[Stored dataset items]
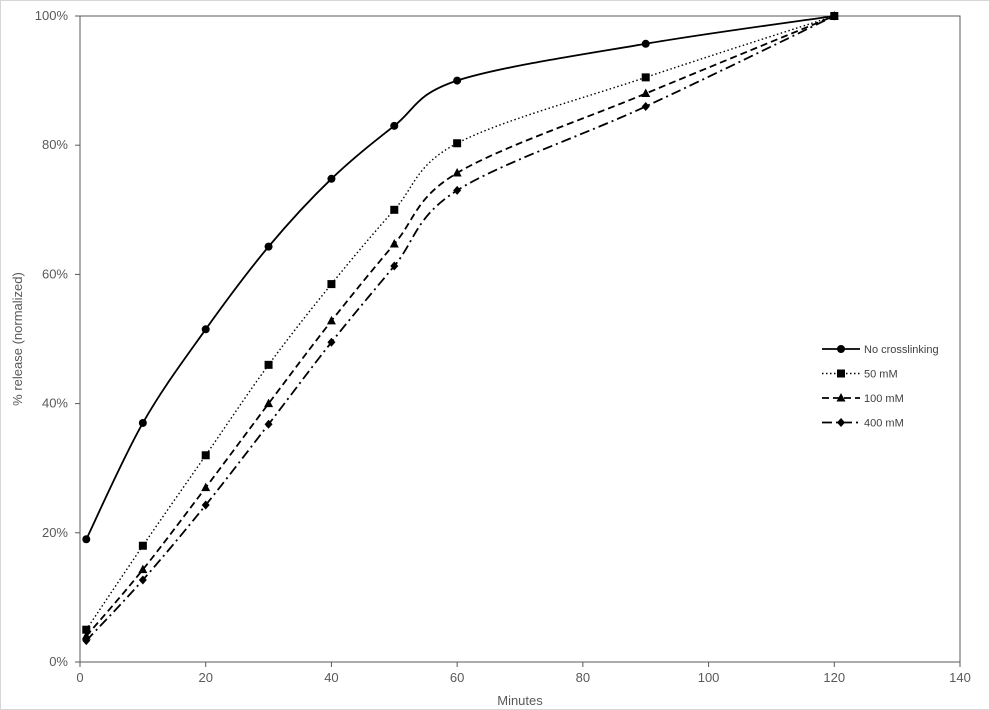  Describe the element at coordinates (331, 678) in the screenshot. I see `x-tick-label: 40` at that location.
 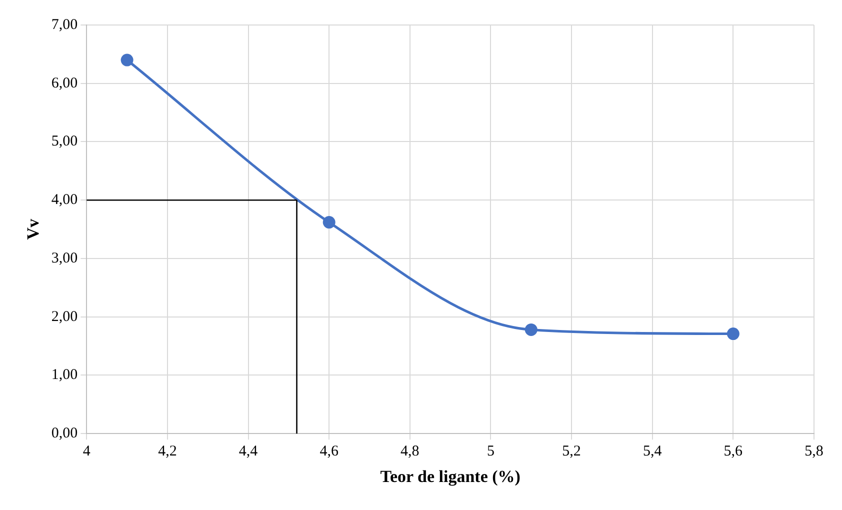 I want to click on x-tick-label: 5, so click(x=490, y=452).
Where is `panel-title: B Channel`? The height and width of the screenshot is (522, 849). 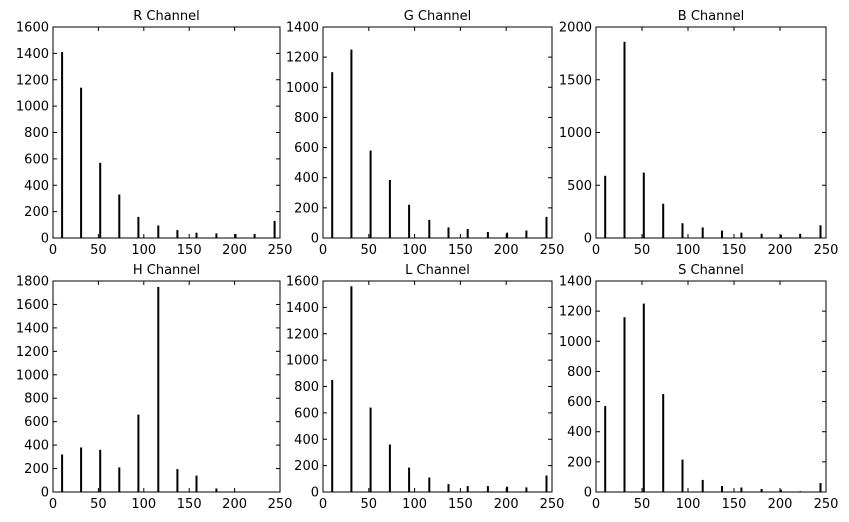
panel-title: B Channel is located at coordinates (711, 16).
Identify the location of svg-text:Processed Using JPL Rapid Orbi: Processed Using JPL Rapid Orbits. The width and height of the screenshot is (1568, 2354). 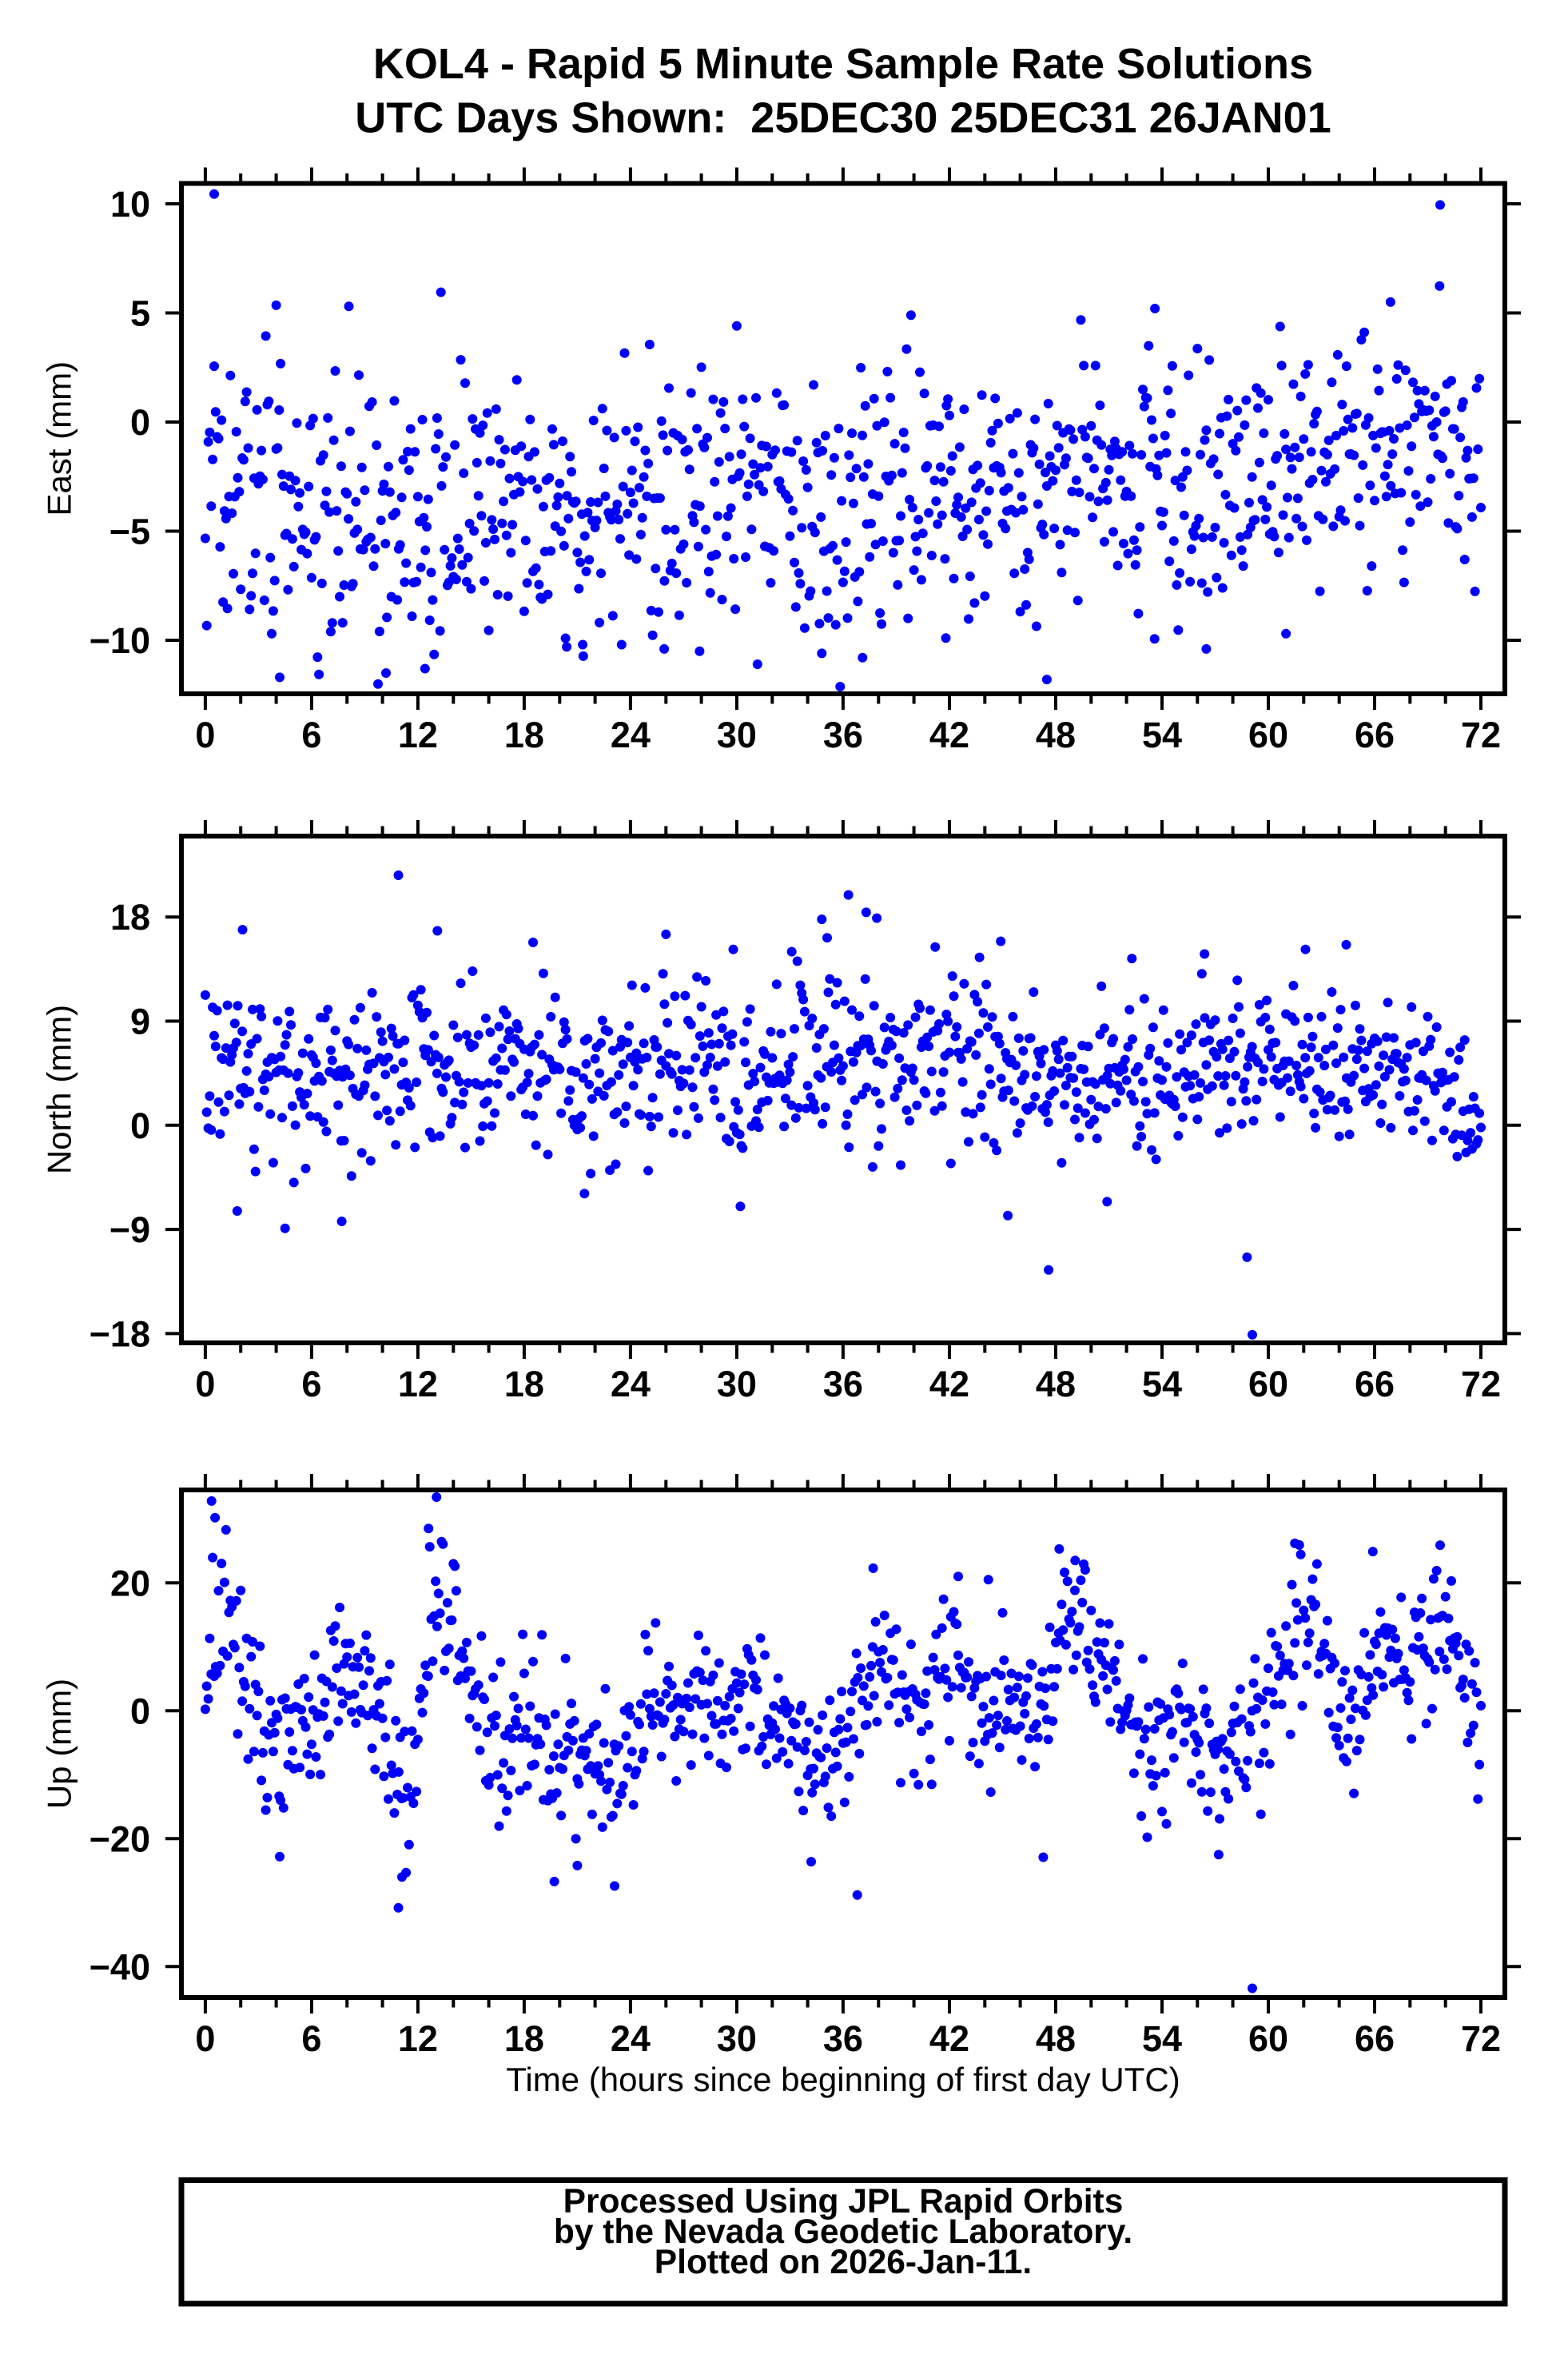
(844, 2202).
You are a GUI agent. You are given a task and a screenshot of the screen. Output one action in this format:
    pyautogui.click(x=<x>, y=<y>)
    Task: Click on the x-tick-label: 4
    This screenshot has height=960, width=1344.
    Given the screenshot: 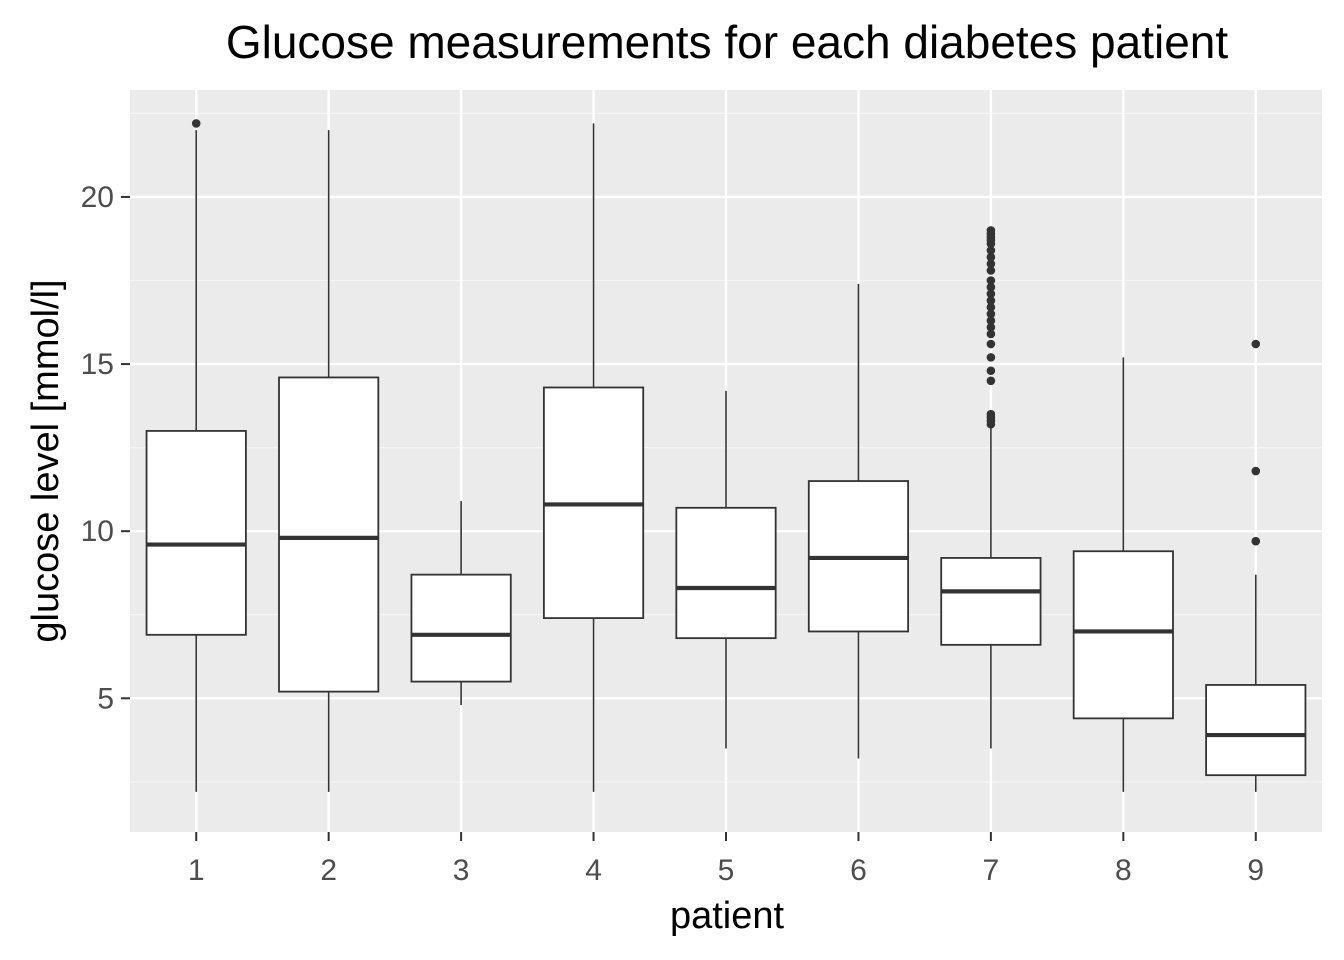 What is the action you would take?
    pyautogui.click(x=594, y=870)
    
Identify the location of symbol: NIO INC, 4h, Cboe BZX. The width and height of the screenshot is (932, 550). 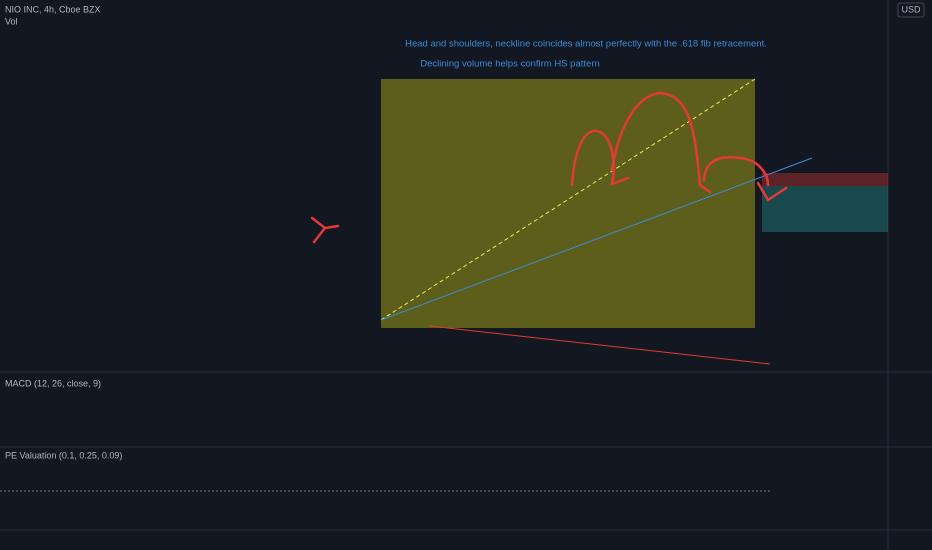
(53, 9).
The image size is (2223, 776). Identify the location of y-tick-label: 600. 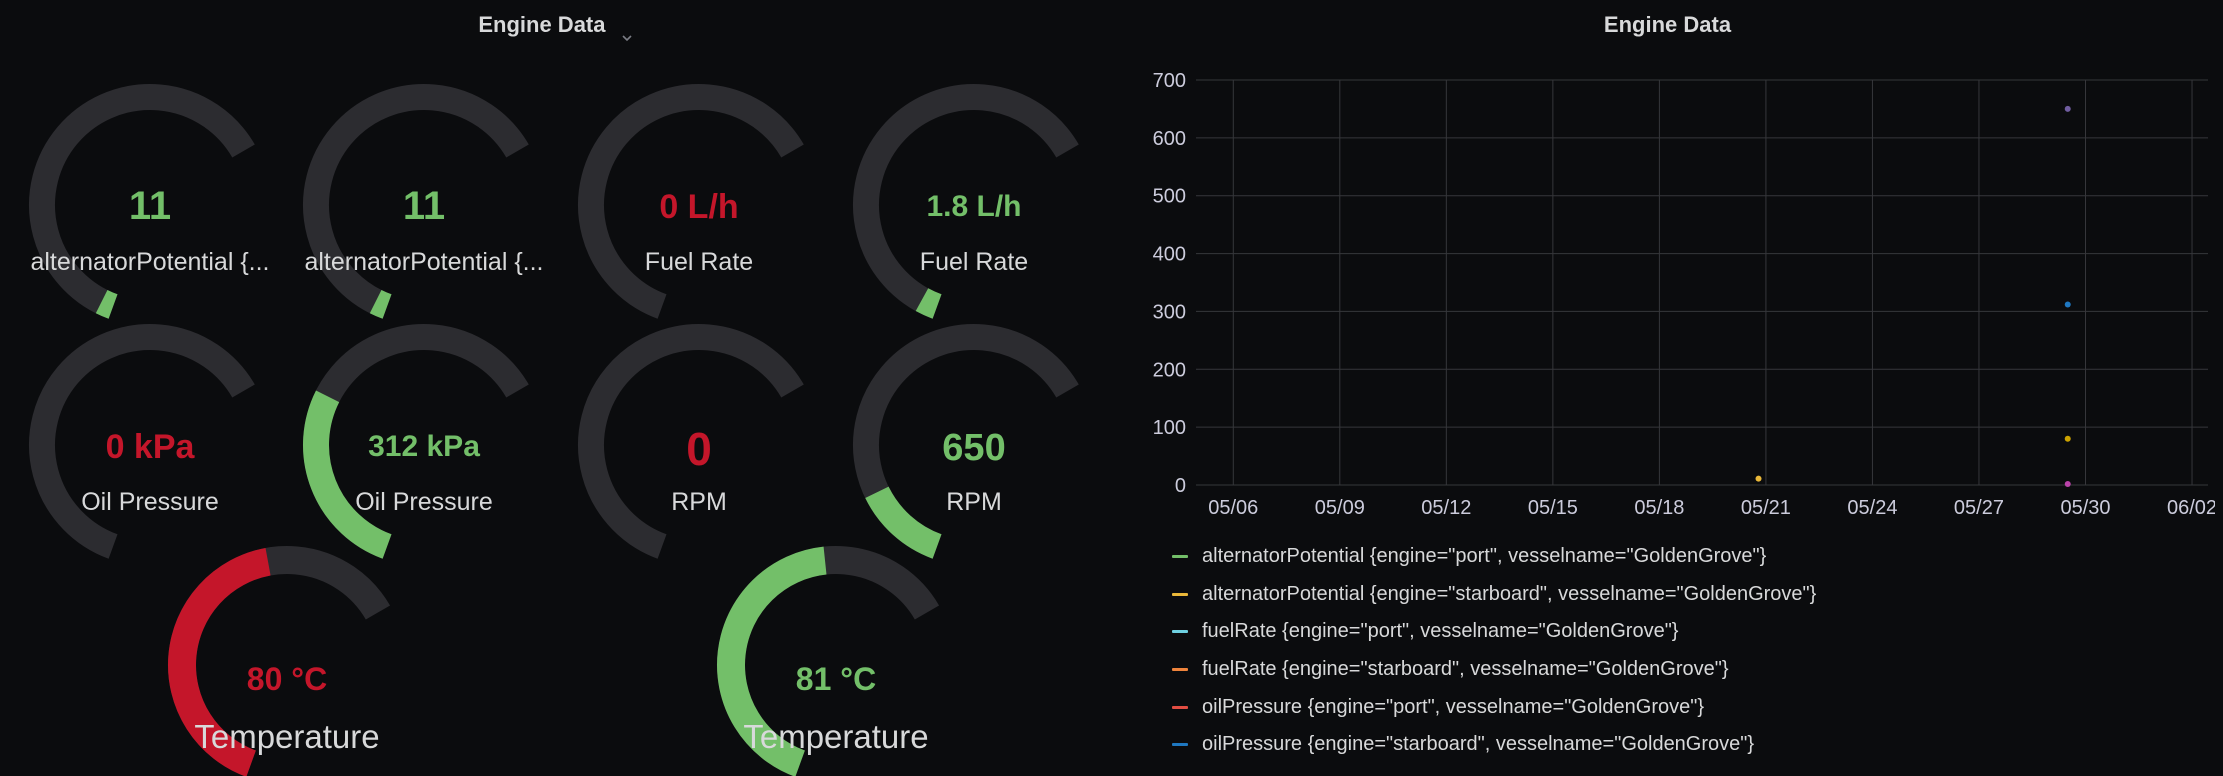
(1170, 139).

(Goal of the exercise)
Copy every row from the start of the rows down to the line containing "(844, 2202).", including both ends. Omit the pictures from your copy.

(Problem solution)
  Describe the element at coordinates (331, 678) in the screenshot. I see `x-tick-label: 40` at that location.
  I want to click on x-tick-label: 5, so click(x=490, y=452).
Where is `panel-title: B Channel`? The height and width of the screenshot is (522, 849). 
panel-title: B Channel is located at coordinates (711, 16).
Identify the location of svg-text:Processed Using JPL Rapid Orbi: Processed Using JPL Rapid Orbits. The width and height of the screenshot is (1568, 2354). 
(844, 2202).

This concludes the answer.